Paper Monitor
A service highlighting the riches of the daily press.
It may be lampooned as the stuff of dinner party conversations, but Britons love to talk house prices. And with figures out showing that average house prices have fallen by 2.5% in March, this offers considerable scope to talk.
The deep and abiding interest in said prices - and the effect on the national mood - is easy to explain, says the Times. "The equity in our homes has trebled over the past decade to £2.5 trillion - more than twice the value of outstanding mortgages."

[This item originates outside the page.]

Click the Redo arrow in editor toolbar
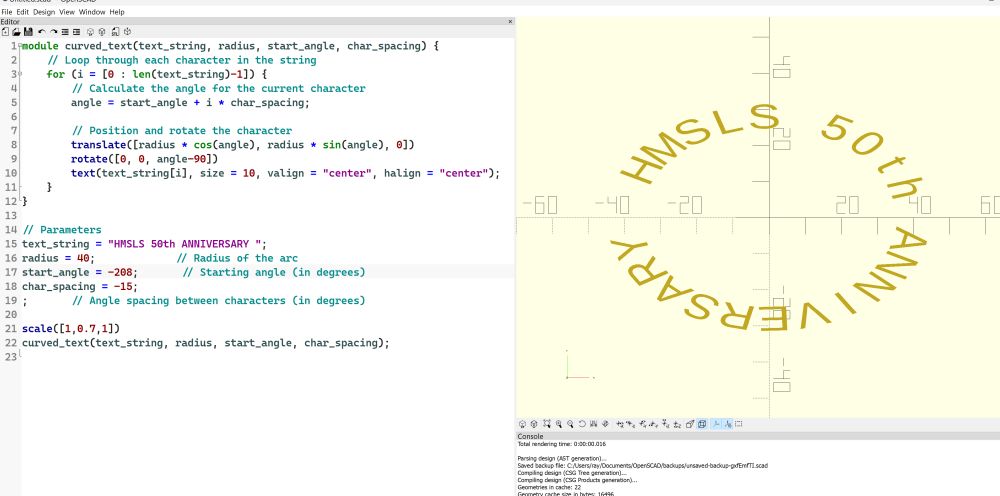1000x496 pixels. (x=54, y=32)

But despite predictions that a price slump will spell doom for house porn TV programming, Phil and Kirstie need not look for new jobs just yet. The paper's analyst expects that while more people will sit tight themselves, they'll be sitting tight watching other people move house on TV property shows.
The Sun, too, ties its coverage to the telly, in using soap characters instead of real people in its case studies.
First-time buyers Tyrone and Molly, who bought in fictional Weatherfield, greater Manchester, at the market's peak last summer, may well face negative equity.
The Sugdens, dairy farmers in what could be Yorkshire, are likely to face rising rents on the farm they lease.
And Dot, a pensioner in the East End, will suffer as she's on a fixed income. "But at least she owns her own home - in a now trendy part of London - and its value will have grown hugely down the years."
Paper Monitor has long wondered why the producers of EastEnders, usually so willing to court conflict whenever possible with the Square's comings and goings, have yet to introduce a screamingly yuppie family as the latest incomers.
An East End square, close to the Tube, with lots of lovely Victorian terraces crying out for renovation? Phil and Kirstie would have been banging on doors long ago on behalf of Sophie, Henry and the twins Joshua and Isabella.